Alene Mutala, a retired teacher and education consultant, says infighting among trustees of the Edmonton Catholic School Board has compelled her to stand for election herself.

“I was approached by friends and colleagues who were concerned about Catholic education and the negative impact of the dissension among board members,” said Mutala. “People are saying ‘These people don’t get along. The board doesn’t get along.’ Someone needed to do something.”

So she did. Mutala is running to fill the Ward 75 spot, currently held by John Acheson, who is stepping down after seven years as a trustee. Election Day is Oct. 16. Glen Argan, a journalist and theology student, has also declared his intention to run in Ward 75.

Mutala retired last year after a 27-year career as a teacher, school counsellor and finally as religious education consultant for Elk Island Catholic Schools. She was approached about running at a conference in Anaheim, Calif., and later at an Alberta Catholic schools administrators’ conference in Kananaskis.

“I said I had to think about it. I had to discern about it,” said Mutala, who has a certificate in pastoral services and a master’s degree in religious education from Newman Theological College.

“They said ‘You really need to do this.’ When you hear board members speaking out against Catholic education or each other, it breaks my heart. People say ‘Well, why have two publicly funded education systems?’  You hate to see a negative view of Catholic education.”

Mutala noted that Catholic education is “continually under threat” with calls for a single public education system in Alberta. In Saskatchewan, a judge ruled the provincial government must stop funding non-Catholic students who attend Catholic schools. That ruling comes into effect in June 2018.

Another issue is the “lack of government funding to support all programs and resources for our students.
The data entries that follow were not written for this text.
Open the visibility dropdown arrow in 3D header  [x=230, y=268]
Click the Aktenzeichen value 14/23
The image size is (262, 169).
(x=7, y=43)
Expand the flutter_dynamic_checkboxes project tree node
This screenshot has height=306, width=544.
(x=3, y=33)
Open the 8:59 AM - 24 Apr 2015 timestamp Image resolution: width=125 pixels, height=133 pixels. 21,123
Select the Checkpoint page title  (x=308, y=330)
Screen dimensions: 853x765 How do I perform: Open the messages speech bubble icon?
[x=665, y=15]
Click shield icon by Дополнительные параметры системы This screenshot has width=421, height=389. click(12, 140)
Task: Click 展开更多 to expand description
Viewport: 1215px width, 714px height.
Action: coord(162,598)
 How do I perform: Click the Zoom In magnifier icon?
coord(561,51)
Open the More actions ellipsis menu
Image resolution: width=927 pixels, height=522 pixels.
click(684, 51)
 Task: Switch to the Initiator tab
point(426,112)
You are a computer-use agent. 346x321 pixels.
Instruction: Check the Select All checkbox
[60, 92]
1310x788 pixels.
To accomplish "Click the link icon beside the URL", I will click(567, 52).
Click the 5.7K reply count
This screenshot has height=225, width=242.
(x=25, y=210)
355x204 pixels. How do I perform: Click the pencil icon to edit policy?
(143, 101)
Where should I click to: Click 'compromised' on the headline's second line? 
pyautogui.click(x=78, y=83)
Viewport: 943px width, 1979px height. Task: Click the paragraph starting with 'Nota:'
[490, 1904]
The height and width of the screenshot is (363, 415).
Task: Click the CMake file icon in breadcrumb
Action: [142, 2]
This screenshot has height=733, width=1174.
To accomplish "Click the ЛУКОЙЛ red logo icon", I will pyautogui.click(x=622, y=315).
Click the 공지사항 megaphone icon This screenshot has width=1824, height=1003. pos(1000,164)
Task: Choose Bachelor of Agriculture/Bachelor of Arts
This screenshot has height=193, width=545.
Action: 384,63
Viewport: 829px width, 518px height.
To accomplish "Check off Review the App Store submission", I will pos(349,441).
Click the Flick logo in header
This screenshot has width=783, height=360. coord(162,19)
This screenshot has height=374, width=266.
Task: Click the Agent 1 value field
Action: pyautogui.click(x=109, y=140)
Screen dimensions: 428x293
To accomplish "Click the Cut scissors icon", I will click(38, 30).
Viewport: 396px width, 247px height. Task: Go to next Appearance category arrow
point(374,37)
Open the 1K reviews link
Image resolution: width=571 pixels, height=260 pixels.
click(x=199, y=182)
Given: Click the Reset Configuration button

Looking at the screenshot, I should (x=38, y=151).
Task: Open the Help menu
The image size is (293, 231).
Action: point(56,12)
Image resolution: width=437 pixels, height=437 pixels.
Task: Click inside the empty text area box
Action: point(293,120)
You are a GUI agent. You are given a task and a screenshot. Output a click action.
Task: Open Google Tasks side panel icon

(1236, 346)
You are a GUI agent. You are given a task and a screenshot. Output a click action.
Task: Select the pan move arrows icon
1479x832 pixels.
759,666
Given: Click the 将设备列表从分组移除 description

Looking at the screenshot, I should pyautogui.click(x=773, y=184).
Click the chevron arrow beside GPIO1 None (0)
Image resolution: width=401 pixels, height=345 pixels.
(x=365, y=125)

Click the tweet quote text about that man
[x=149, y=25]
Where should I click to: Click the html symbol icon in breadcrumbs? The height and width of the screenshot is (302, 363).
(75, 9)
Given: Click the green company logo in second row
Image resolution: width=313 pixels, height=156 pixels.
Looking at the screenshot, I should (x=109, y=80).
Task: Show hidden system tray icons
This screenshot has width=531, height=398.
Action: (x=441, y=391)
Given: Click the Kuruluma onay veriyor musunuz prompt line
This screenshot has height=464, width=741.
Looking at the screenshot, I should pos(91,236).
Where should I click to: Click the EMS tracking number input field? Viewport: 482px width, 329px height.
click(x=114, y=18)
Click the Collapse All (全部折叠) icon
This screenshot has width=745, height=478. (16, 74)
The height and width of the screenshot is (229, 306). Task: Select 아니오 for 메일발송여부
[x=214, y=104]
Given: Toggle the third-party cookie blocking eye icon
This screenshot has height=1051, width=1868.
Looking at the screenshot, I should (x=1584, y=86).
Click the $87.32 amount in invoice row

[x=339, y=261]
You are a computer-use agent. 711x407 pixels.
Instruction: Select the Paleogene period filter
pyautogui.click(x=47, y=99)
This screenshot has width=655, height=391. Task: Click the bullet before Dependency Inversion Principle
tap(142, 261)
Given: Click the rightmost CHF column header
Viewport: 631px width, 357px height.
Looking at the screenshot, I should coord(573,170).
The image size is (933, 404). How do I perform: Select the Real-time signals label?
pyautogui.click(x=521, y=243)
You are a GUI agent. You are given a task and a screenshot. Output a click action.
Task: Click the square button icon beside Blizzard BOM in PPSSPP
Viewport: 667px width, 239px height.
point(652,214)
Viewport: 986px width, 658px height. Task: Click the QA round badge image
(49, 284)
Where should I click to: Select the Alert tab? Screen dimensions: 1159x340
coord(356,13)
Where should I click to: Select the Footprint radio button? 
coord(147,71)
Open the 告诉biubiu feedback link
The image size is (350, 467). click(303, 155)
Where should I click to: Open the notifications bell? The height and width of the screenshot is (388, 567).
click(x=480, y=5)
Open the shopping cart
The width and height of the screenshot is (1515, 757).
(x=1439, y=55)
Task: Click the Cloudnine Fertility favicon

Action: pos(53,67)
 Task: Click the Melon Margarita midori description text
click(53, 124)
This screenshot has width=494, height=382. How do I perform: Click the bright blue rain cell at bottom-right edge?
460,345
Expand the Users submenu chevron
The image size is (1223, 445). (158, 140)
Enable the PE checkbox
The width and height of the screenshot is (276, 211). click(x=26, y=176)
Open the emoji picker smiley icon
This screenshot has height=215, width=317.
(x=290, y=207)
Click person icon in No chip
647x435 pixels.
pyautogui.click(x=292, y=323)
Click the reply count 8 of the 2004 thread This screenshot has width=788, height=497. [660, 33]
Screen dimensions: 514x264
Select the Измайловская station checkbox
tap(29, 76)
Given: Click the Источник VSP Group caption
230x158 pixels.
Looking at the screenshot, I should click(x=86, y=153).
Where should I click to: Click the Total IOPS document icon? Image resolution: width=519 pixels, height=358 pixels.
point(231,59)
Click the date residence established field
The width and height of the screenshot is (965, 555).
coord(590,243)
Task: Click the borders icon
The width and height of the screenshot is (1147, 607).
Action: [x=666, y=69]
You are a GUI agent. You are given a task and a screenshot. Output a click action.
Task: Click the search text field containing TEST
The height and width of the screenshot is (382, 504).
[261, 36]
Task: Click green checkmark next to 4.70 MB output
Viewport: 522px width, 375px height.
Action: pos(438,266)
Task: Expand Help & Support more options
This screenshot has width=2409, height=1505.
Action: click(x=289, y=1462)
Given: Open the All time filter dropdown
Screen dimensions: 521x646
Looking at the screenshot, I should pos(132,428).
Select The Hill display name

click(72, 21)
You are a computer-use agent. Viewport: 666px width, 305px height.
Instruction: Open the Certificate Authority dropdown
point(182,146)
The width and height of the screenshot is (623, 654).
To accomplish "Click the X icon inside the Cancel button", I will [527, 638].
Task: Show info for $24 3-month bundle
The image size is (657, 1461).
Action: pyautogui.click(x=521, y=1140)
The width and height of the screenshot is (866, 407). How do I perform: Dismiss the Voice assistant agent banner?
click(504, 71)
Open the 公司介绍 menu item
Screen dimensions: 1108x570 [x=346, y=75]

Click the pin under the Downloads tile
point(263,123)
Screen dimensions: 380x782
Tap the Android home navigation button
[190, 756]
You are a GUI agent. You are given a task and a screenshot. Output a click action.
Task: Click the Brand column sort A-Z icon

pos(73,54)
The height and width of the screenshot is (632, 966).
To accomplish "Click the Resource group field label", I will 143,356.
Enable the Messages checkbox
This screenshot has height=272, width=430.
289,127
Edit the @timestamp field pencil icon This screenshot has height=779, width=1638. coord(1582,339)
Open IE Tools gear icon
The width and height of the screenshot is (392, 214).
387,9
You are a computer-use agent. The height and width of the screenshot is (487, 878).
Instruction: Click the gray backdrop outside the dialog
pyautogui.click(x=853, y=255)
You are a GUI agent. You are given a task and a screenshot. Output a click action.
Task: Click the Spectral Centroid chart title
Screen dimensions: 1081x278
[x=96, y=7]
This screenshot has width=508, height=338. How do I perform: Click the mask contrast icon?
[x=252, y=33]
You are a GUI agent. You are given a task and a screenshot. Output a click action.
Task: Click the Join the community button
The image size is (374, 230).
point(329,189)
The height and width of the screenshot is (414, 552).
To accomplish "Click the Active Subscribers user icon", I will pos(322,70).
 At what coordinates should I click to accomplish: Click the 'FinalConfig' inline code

This has been an ongoing issue for years,” she said.

Mutala said she’s uniquely qualified, noting her 27 years in Catholic education and her knowledge of school policies and governance and the need to “give support to staff and students” as a trustee.

“I have a different background. As a teacher, I know what goes on in the classroom and to support teachers. This is my calling,” Mutala said. “I can bring some unity to the board, so the board is united in supporting Church teachings and Catholic education.”

“You realize that there’s a need to have good trustees whose mission is to evangelize students and to make them successful. We need to educate students physically, academically and mentally.”

Acheson, the current trustee, has advocated for an assessment – or a test – of the Catholic school board’s evangelization mission. But Mutala said that’s difficult to do.

“It’s very hard to test Catholicity because we’re always growing in our faith.”

Mutala also noted that the new religious education program in Alberta, which she helped implement, has means of assessing the students’ grasp of religious concepts.

Mutala, 66, has lived in Ward 75 for more than 20 years and she has two children and two grandchildren. She’s a member of St. Joseph’s Basilica Parish and she’s been involved in the Rite of Christian Initiation of Adults program and Eucharistic ministry. She’s also been a board member of Catholic Social Services.

The deadline for nominations in the upcoming school and municipal elections is Sept. 18.